## TASK STATEMENT
Repeat all the records exactly, omitting pictures.

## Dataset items
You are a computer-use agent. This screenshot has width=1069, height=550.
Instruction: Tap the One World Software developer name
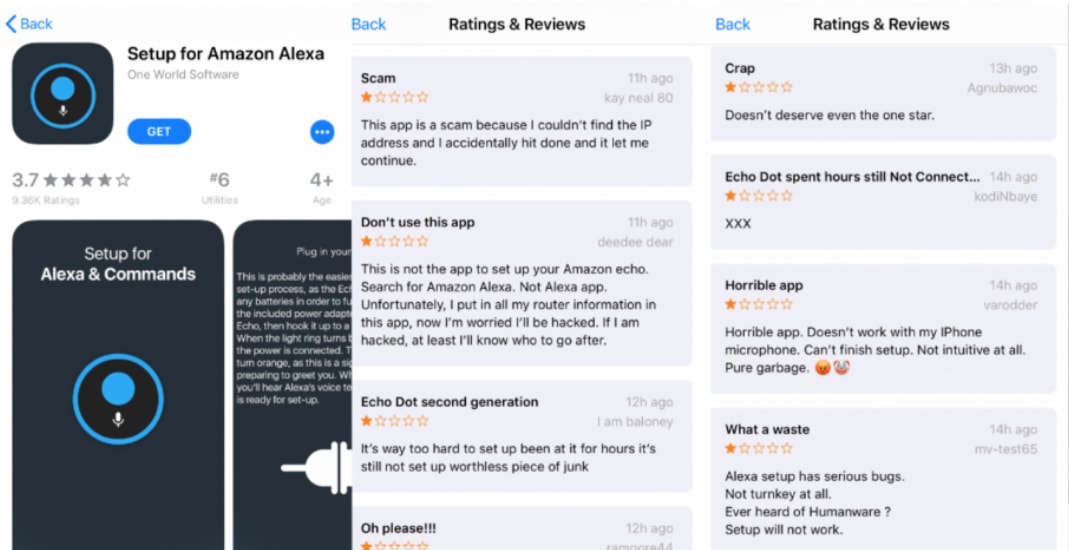[183, 75]
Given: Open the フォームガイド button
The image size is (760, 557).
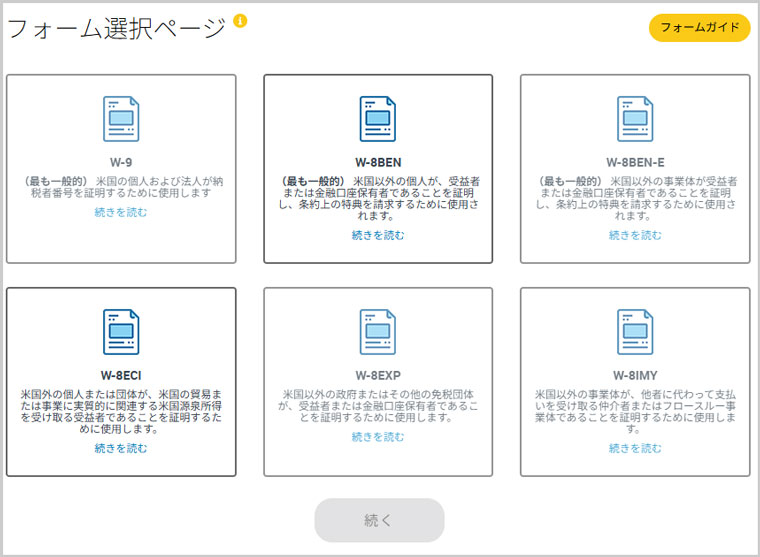Looking at the screenshot, I should 699,28.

## ANSWER TO THE EXERCISE
You are a computer-use agent. This screenshot has width=1069, height=550.
Instruction: Tap the One World Software developer name
[183, 75]
Given: Open the フォームガイド button
The image size is (760, 557).
Looking at the screenshot, I should 699,28.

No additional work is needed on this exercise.